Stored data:
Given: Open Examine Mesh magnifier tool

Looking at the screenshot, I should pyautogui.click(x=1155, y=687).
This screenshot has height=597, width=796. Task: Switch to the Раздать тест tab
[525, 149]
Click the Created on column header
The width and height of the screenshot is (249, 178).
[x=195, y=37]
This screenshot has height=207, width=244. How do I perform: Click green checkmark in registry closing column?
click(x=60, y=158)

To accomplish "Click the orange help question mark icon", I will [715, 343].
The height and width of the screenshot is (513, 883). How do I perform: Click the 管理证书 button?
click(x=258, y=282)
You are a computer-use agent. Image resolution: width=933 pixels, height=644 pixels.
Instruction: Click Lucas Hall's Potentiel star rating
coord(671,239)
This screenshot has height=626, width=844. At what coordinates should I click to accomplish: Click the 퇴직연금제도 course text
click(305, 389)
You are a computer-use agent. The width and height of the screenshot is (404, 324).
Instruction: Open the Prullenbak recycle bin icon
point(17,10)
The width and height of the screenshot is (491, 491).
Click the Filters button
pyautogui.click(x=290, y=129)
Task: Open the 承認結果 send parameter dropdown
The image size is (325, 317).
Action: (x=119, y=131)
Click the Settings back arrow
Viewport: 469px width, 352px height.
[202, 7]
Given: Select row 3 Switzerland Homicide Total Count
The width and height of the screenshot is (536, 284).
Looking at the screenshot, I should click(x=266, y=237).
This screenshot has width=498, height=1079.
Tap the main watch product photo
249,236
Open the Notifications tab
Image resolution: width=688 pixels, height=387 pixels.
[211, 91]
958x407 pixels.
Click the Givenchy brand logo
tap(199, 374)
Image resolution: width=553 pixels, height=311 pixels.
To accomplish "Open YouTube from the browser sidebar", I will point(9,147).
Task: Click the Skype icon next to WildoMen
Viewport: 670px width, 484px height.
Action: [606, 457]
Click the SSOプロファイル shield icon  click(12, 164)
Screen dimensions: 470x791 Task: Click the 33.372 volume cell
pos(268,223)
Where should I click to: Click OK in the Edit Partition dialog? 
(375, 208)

Request: Gather every line of the data above that contains the word "column", matching case exactly.

Exercise response:
Click the Created on column header
This screenshot has height=207, width=244. How do I perform: Click green checkmark in registry closing column?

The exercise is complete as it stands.